El buey voló. Todo es posible en la paz.
Tras esa versión posible e incomprobable sigue el control de daños. Comunicadores logreros o especieros, perros de presa y perros falderos de direcciones de comunicación social, lectores y directores de noticias en prensa y medios electrónicos, devotos, todos, de la Virgen del Rosario, se afanan en difundir la noticia y promover como artículo de primera necesidad una misma línea editorial en diferentes tonos y matices. Colorean, enfatizan, especulan, torpedean la versión oficial con escepticismo asimilable y permisible –al fin que poco veneno no mata–, hasta defecar lo que puedan digerir esas masas que sufren algo más que hambre de verdades: una versión consensuada sobre la que se bordan simulacros de libertad de expresión y dudas necias o razonables.
El buey voló, sí. Las urracas murmuran, fue así y asá, los jilgueros creen esto y lo otro. Sabrá Dios, silban los agudos clarines oficiosos. Y sólo pocos pájaros de cuenta saben lo que de veras sucedió. Los periodistas intentan investigar hasta donde pueden; no obstante son minoría ridícula en un reino donde informarse consiste en cerrar el cerebro y abrir la radiotransmisión o enfrascarse como gambusino en el magma de las redes sociales.

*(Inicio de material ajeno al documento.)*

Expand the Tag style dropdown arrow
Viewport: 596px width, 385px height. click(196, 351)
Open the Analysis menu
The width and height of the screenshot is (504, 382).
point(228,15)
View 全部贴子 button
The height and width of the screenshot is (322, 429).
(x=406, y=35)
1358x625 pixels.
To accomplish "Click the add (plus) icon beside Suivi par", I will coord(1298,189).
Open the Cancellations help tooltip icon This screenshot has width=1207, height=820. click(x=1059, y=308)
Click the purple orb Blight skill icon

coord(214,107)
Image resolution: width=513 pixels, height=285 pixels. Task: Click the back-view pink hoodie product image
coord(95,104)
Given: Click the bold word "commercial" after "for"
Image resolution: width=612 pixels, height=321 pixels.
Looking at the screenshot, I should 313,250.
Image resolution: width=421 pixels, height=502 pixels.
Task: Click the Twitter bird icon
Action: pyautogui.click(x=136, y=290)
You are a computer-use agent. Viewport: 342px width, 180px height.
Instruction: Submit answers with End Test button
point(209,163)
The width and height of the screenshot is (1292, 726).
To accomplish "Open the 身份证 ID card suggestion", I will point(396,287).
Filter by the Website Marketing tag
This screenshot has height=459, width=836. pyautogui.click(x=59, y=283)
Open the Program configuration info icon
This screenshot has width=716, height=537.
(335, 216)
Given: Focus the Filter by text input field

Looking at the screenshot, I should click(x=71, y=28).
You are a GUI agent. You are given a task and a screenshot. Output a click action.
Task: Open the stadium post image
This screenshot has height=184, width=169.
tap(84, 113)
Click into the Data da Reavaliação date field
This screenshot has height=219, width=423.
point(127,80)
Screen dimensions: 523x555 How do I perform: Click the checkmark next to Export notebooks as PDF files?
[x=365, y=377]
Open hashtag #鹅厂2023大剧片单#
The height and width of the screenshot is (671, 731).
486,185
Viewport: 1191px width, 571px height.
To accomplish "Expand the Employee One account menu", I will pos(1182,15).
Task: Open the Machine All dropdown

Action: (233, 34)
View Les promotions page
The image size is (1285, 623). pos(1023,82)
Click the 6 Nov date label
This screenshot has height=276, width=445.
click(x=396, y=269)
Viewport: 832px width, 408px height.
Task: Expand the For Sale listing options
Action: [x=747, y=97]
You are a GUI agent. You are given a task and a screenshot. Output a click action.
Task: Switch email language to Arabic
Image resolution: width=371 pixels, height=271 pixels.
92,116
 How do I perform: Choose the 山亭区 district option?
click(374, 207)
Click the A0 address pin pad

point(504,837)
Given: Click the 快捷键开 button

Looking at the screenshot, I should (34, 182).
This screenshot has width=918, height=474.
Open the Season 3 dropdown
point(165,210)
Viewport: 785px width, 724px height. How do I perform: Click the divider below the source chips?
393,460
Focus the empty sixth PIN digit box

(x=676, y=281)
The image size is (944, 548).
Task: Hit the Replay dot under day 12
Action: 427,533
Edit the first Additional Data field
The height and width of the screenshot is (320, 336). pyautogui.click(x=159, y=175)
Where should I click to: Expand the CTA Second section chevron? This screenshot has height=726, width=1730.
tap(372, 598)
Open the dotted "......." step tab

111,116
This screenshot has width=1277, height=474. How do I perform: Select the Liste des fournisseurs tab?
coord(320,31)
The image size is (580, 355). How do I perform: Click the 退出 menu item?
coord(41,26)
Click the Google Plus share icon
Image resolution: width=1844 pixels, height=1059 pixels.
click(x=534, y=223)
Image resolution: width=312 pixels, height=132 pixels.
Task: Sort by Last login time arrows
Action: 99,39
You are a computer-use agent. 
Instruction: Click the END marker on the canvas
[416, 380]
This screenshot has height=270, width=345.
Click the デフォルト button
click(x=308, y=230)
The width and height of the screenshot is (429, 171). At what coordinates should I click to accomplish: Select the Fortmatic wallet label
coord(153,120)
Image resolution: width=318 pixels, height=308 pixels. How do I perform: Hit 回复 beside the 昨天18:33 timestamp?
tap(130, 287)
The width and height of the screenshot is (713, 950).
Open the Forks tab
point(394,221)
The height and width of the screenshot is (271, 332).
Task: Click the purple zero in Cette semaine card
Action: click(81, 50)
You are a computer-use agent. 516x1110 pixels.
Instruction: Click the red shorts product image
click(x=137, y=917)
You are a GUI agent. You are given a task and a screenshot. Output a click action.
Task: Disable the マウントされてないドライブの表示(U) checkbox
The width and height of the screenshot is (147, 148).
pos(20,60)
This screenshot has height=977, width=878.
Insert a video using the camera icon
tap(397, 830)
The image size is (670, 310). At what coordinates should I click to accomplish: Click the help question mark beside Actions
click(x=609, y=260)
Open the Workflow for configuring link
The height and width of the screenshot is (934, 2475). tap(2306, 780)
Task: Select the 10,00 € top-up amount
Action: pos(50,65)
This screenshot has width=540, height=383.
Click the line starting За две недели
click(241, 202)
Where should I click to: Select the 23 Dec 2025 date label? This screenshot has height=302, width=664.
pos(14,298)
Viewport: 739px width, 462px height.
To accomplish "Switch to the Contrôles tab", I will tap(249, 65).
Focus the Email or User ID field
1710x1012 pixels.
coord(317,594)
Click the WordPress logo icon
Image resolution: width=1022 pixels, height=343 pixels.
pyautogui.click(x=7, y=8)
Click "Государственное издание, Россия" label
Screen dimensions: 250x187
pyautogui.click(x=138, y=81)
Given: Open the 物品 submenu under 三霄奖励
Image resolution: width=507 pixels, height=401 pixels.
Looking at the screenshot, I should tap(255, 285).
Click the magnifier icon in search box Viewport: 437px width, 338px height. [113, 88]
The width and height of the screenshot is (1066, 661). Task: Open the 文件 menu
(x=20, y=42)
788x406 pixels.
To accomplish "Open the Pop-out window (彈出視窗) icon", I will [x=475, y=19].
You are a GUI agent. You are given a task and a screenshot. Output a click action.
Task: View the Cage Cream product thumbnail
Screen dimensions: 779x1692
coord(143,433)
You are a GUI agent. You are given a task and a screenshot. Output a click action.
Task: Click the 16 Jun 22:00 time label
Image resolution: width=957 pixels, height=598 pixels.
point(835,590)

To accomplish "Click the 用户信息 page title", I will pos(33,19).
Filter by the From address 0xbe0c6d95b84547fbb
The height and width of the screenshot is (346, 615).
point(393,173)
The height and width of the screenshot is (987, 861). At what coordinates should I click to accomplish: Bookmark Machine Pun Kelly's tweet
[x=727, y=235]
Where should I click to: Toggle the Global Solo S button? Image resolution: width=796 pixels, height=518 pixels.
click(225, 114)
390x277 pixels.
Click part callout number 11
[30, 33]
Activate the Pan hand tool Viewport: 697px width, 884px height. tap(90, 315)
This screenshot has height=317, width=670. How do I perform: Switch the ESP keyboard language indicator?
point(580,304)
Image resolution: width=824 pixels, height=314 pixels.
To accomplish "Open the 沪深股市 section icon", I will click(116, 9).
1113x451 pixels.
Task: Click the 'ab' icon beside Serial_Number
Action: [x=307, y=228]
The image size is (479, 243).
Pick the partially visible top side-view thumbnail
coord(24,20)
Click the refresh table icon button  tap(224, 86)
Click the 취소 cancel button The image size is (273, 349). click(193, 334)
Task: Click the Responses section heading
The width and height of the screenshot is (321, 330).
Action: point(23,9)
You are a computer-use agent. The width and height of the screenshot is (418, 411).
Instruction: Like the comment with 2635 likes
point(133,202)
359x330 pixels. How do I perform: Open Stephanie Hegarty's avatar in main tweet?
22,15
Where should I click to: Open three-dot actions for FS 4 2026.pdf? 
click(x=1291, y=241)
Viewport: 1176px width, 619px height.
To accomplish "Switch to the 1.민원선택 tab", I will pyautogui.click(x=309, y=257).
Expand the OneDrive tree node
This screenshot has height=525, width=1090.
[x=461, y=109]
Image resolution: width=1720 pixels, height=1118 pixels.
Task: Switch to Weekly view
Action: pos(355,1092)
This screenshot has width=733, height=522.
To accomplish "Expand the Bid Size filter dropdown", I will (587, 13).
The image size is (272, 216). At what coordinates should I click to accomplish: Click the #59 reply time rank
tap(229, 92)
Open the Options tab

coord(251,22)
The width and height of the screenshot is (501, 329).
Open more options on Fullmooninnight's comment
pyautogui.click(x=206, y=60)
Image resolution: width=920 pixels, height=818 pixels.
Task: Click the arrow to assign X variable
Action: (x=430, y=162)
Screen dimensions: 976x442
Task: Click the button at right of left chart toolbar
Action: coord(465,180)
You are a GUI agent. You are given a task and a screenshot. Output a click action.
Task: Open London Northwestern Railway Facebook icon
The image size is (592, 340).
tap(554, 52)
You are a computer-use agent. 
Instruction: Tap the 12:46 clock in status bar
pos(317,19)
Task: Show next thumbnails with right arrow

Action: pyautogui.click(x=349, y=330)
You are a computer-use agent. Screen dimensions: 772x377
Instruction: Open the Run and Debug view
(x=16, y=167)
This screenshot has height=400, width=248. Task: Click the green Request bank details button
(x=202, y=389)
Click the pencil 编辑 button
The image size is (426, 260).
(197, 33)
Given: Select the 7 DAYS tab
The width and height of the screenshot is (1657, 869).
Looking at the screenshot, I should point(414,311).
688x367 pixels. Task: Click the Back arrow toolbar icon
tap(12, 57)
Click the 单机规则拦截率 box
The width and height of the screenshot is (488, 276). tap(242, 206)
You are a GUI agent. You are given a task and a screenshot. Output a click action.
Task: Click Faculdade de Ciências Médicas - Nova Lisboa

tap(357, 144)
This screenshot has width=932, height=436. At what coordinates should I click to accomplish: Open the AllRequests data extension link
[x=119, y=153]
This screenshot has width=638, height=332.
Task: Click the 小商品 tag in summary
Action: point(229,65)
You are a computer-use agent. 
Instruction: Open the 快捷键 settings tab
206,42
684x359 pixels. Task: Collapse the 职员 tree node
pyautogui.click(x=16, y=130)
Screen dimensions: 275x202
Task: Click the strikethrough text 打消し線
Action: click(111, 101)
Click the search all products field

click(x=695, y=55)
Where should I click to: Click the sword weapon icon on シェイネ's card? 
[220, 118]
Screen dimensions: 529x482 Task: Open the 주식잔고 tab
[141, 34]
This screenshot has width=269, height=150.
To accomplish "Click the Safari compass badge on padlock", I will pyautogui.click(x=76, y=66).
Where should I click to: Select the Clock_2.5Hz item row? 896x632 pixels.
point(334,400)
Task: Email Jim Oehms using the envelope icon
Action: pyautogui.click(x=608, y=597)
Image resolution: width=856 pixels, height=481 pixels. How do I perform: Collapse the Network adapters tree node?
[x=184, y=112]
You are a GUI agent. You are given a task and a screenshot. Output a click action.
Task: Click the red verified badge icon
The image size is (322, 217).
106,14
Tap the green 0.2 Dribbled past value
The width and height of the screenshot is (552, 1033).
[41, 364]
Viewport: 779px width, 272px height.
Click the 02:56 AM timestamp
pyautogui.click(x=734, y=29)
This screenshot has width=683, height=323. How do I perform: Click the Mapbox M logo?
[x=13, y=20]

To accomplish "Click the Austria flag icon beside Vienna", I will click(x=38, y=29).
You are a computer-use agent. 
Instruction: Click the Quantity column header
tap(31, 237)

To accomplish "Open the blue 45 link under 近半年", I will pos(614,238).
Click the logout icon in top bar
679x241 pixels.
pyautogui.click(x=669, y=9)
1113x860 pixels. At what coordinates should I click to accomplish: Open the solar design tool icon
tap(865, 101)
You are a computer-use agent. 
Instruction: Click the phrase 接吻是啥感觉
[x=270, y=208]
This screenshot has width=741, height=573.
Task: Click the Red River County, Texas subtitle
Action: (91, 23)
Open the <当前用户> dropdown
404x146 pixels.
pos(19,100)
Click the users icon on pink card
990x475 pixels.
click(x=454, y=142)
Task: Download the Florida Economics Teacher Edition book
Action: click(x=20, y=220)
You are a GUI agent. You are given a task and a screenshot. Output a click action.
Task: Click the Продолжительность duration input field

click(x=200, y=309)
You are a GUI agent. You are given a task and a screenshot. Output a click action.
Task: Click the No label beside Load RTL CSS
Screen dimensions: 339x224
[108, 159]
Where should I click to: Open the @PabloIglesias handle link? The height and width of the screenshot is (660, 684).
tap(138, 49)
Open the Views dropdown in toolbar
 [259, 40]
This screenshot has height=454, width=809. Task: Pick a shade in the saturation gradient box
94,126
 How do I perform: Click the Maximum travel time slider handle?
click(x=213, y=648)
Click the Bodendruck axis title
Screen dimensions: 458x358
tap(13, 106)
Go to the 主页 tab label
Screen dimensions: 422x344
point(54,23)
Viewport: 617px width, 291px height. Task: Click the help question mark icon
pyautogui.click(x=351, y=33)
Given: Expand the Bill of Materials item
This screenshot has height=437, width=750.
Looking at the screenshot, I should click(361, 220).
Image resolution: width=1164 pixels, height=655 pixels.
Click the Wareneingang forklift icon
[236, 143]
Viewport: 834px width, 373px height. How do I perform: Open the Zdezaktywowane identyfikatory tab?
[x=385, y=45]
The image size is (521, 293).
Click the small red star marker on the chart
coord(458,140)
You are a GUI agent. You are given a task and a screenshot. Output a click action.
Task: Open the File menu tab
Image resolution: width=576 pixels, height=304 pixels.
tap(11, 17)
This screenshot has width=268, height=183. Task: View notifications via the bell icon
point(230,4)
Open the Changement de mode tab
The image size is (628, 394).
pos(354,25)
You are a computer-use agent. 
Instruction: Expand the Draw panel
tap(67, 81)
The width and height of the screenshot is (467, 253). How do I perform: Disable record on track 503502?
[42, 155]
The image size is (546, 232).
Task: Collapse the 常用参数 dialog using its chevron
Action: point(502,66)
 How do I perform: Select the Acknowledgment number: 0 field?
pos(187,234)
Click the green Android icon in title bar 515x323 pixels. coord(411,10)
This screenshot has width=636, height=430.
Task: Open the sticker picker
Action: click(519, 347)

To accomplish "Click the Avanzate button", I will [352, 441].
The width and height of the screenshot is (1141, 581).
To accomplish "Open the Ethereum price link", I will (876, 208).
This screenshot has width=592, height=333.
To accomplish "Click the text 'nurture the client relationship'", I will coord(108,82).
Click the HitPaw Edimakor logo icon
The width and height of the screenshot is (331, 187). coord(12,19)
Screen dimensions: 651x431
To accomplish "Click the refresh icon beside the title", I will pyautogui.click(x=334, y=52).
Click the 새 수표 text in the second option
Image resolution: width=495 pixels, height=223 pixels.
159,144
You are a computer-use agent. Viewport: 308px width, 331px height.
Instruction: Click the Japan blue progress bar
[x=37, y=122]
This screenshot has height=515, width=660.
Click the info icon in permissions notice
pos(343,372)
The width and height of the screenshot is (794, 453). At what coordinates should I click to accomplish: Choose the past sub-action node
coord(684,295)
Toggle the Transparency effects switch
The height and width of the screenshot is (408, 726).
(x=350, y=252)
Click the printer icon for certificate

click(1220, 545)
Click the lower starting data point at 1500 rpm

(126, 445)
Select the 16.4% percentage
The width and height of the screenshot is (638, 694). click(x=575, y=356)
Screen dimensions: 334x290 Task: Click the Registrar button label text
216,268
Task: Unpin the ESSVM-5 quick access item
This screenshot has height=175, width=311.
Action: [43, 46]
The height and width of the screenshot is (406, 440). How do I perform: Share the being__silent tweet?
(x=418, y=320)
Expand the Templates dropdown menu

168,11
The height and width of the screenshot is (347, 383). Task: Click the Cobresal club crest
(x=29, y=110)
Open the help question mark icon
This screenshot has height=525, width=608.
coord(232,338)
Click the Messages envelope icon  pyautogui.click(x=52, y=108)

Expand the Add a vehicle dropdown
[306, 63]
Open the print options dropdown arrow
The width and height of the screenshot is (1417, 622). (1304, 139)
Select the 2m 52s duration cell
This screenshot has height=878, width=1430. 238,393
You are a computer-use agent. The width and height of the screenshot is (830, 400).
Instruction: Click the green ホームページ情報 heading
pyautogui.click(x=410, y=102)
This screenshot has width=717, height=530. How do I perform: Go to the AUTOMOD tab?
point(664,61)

Un buey voló. Se parte de la mentira y luego se le borda una verdad con espinas de chayote, una verdad irreal pero consensuada. Para contradecirla se requeriría ser dueño de la verdad. Pero no hay dueños de la verdad, cuando mucho hay reintegros y aproximaciones al hecho real o tomas momentáneas de la palabra. Tampoco la mentira tiene su contraparte en la verdad sino en la sinceridad; lo vieron Agustín en Contra mendacium, Martínez Cristerna en Del que miente al mentir, Hermann Hesse en El lobo estepario al cuestionar la sinceridad en torno a Goethe y Maquiavelo cuando justifica el incumplimiento de las promesas del príncipe.
Ante el vuelo del buey, ¿cuánta sinceridad cabe en las marionetas del teleprompter, en los gacetilleros autonombrados analistas, en los capellanes del becerro de oro y en las oportunistas que siempre caen de pie, las veladoras perpetuas de las buenas causas perdidas?